(Listed records Opens)

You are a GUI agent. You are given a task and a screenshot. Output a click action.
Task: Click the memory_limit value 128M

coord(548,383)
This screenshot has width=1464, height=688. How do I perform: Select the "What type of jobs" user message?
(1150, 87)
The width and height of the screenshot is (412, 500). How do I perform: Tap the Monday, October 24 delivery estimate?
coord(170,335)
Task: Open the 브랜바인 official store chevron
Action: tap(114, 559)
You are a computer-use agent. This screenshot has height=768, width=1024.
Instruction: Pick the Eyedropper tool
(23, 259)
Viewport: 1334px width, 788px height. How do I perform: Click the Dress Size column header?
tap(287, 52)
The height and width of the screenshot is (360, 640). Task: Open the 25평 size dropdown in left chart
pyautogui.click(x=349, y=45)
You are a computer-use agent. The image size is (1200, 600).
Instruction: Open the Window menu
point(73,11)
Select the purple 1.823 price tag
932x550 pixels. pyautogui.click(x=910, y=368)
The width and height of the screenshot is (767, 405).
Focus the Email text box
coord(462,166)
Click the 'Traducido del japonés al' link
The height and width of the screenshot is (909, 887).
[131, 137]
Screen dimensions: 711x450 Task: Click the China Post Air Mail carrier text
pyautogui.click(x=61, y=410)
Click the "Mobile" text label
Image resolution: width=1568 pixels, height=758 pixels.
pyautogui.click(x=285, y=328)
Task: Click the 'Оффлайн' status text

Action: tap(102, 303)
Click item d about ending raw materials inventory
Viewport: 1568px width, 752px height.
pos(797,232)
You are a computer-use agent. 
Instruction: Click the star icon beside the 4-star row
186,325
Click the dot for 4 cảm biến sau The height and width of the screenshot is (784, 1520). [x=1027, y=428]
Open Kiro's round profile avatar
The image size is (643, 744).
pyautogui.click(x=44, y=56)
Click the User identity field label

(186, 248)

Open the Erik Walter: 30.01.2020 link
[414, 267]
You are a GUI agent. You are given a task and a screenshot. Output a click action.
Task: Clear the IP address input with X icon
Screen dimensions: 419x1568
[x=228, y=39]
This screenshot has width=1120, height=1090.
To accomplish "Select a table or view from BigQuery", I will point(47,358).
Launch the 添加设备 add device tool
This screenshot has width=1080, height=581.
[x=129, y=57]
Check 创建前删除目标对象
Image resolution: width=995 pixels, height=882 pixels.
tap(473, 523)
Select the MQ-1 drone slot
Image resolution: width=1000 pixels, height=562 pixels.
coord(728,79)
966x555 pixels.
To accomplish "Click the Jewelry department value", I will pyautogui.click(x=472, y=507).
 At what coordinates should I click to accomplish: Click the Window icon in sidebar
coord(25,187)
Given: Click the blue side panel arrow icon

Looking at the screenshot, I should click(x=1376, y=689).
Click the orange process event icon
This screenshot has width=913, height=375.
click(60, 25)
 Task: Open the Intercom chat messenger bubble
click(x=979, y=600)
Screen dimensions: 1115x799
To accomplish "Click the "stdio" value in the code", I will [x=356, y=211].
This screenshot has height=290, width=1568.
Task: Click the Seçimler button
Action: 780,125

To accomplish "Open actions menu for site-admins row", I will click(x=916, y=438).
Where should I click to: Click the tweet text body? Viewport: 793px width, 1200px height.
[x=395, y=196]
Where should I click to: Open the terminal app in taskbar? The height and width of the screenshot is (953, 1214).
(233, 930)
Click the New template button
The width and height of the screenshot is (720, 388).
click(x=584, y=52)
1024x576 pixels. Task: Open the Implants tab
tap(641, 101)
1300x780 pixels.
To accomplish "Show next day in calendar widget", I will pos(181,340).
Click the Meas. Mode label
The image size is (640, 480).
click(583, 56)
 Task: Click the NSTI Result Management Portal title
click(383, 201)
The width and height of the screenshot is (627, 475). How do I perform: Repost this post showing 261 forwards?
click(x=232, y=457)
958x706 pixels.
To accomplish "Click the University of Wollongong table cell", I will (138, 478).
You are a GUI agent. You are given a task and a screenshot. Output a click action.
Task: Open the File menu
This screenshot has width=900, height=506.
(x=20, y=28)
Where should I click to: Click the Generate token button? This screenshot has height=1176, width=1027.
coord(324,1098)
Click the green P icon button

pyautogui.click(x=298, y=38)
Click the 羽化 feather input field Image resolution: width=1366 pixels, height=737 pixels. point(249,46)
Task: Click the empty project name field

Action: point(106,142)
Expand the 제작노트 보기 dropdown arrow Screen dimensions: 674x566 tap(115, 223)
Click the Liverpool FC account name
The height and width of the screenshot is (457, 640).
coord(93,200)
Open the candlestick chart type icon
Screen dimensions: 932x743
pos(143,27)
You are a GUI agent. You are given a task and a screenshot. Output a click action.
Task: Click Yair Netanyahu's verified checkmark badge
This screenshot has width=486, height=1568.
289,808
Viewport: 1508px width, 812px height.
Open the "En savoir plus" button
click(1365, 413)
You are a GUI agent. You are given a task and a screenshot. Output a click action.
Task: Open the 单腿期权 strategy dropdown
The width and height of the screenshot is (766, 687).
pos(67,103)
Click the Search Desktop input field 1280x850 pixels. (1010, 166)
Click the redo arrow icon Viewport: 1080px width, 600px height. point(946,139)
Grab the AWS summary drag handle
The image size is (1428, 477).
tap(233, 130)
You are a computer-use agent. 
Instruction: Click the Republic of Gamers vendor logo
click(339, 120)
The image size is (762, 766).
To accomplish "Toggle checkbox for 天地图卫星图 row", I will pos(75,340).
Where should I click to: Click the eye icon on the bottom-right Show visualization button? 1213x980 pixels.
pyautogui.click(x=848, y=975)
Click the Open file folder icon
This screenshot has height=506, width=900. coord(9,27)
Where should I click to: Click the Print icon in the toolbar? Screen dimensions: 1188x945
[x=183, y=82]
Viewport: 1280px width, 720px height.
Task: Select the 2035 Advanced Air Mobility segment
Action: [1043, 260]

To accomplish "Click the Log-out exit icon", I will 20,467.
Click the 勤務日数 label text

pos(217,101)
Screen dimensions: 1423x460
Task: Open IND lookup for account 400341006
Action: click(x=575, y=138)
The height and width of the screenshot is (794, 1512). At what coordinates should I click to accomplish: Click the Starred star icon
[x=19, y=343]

(Listed records Closes)

Every entry is to be returned exactly, with nothing dropped.

Written response »
You are a GUI agent. You are given a task and a screenshot. Output a click action.
Task: Click the memory_limit value 128M

coord(548,383)
This screenshot has width=1464, height=688. How do I perform: Select the "What type of jobs" user message?
(1150, 87)
The width and height of the screenshot is (412, 500). How do I perform: Tap the Monday, October 24 delivery estimate?
coord(170,335)
Task: Open the 브랜바인 official store chevron
Action: tap(114, 559)
You are a computer-use agent. This screenshot has height=768, width=1024.
Instruction: Pick the Eyedropper tool
(23, 259)
Viewport: 1334px width, 788px height. How do I perform: Click the Dress Size column header?
tap(287, 52)
The height and width of the screenshot is (360, 640). Task: Open the 25평 size dropdown in left chart
pyautogui.click(x=349, y=45)
You are a computer-use agent. The image size is (1200, 600).
Instruction: Open the Window menu
point(73,11)
Select the purple 1.823 price tag
932x550 pixels. pyautogui.click(x=910, y=368)
The width and height of the screenshot is (767, 405).
Focus the Email text box
coord(462,166)
Click the 'Traducido del japonés al' link
The height and width of the screenshot is (909, 887).
[131, 137]
Screen dimensions: 711x450 Task: Click the China Post Air Mail carrier text
pyautogui.click(x=61, y=410)
Click the "Mobile" text label
Image resolution: width=1568 pixels, height=758 pixels.
pyautogui.click(x=285, y=328)
Task: Click the 'Оффлайн' status text

Action: tap(102, 303)
Click item d about ending raw materials inventory
Viewport: 1568px width, 752px height.
pos(797,232)
You are a computer-use agent. 
Instruction: Click the star icon beside the 4-star row
186,325
Click the dot for 4 cảm biến sau The height and width of the screenshot is (784, 1520). [x=1027, y=428]
Open Kiro's round profile avatar
The image size is (643, 744).
pyautogui.click(x=44, y=56)
Click the User identity field label

(186, 248)

Open the Erik Walter: 30.01.2020 link
[414, 267]
You are a GUI agent. You are given a task and a screenshot. Output a click action.
Task: Clear the IP address input with X icon
Screen dimensions: 419x1568
[x=228, y=39]
This screenshot has width=1120, height=1090.
To accomplish "Select a table or view from BigQuery", I will point(47,358).
Launch the 添加设备 add device tool
This screenshot has width=1080, height=581.
[x=129, y=57]
Check 创建前删除目标对象
Image resolution: width=995 pixels, height=882 pixels.
tap(473, 523)
Select the MQ-1 drone slot
Image resolution: width=1000 pixels, height=562 pixels.
coord(728,79)
966x555 pixels.
To accomplish "Click the Jewelry department value", I will pyautogui.click(x=472, y=507).
 At what coordinates should I click to accomplish: Click the Window icon in sidebar
coord(25,187)
Given: Click the blue side panel arrow icon

Looking at the screenshot, I should click(x=1376, y=689).
Click the orange process event icon
This screenshot has width=913, height=375.
click(60, 25)
 Task: Open the Intercom chat messenger bubble
click(x=979, y=600)
Screen dimensions: 1115x799
To accomplish "Click the "stdio" value in the code", I will [x=356, y=211].
This screenshot has height=290, width=1568.
Task: Click the Seçimler button
Action: 780,125

To accomplish "Open actions menu for site-admins row", I will click(x=916, y=438).
Where should I click to: Click the tweet text body? Viewport: 793px width, 1200px height.
[x=395, y=196]
Where should I click to: Open the terminal app in taskbar? The height and width of the screenshot is (953, 1214).
(233, 930)
Click the New template button
The width and height of the screenshot is (720, 388).
click(x=584, y=52)
1024x576 pixels. Task: Open the Implants tab
tap(641, 101)
1300x780 pixels.
To accomplish "Show next day in calendar widget", I will pos(181,340).
Click the Meas. Mode label
The image size is (640, 480).
click(583, 56)
 Task: Click the NSTI Result Management Portal title
click(383, 201)
The width and height of the screenshot is (627, 475). How do I perform: Repost this post showing 261 forwards?
click(x=232, y=457)
958x706 pixels.
To accomplish "Click the University of Wollongong table cell", I will (138, 478).
You are a GUI agent. You are given a task and a screenshot. Output a click action.
Task: Open the File menu
This screenshot has width=900, height=506.
(x=20, y=28)
Where should I click to: Click the Generate token button? This screenshot has height=1176, width=1027.
coord(324,1098)
Click the green P icon button

pyautogui.click(x=298, y=38)
Click the 羽化 feather input field Image resolution: width=1366 pixels, height=737 pixels. point(249,46)
Task: Click the empty project name field

Action: point(106,142)
Expand the 제작노트 보기 dropdown arrow Screen dimensions: 674x566 tap(115, 223)
Click the Liverpool FC account name
The height and width of the screenshot is (457, 640).
coord(93,200)
Open the candlestick chart type icon
Screen dimensions: 932x743
pos(143,27)
You are a GUI agent. You are given a task and a screenshot. Output a click action.
Task: Click Yair Netanyahu's verified checkmark badge
This screenshot has width=486, height=1568.
289,808
Viewport: 1508px width, 812px height.
Open the "En savoir plus" button
click(1365, 413)
You are a GUI agent. You are given a task and a screenshot. Output a click action.
Task: Open the 单腿期权 strategy dropdown
The width and height of the screenshot is (766, 687).
pos(67,103)
Click the Search Desktop input field 1280x850 pixels. (1010, 166)
Click the redo arrow icon Viewport: 1080px width, 600px height. point(946,139)
Grab the AWS summary drag handle
The image size is (1428, 477).
tap(233, 130)
You are a computer-use agent. 
Instruction: Click the Republic of Gamers vendor logo
click(339, 120)
The image size is (762, 766).
To accomplish "Toggle checkbox for 天地图卫星图 row", I will pos(75,340).
Where should I click to: Click the eye icon on the bottom-right Show visualization button? 1213x980 pixels.
pyautogui.click(x=848, y=975)
Click the Open file folder icon
This screenshot has height=506, width=900. coord(9,27)
Where should I click to: Click the Print icon in the toolbar? Screen dimensions: 1188x945
[x=183, y=82]
Viewport: 1280px width, 720px height.
Task: Select the 2035 Advanced Air Mobility segment
Action: [1043, 260]

To accomplish "Click the Log-out exit icon", I will 20,467.
Click the 勤務日数 label text

pos(217,101)
Screen dimensions: 1423x460
Task: Open IND lookup for account 400341006
Action: click(x=575, y=138)
The height and width of the screenshot is (794, 1512). At what coordinates should I click to accomplish: Click the Starred star icon
[x=19, y=343]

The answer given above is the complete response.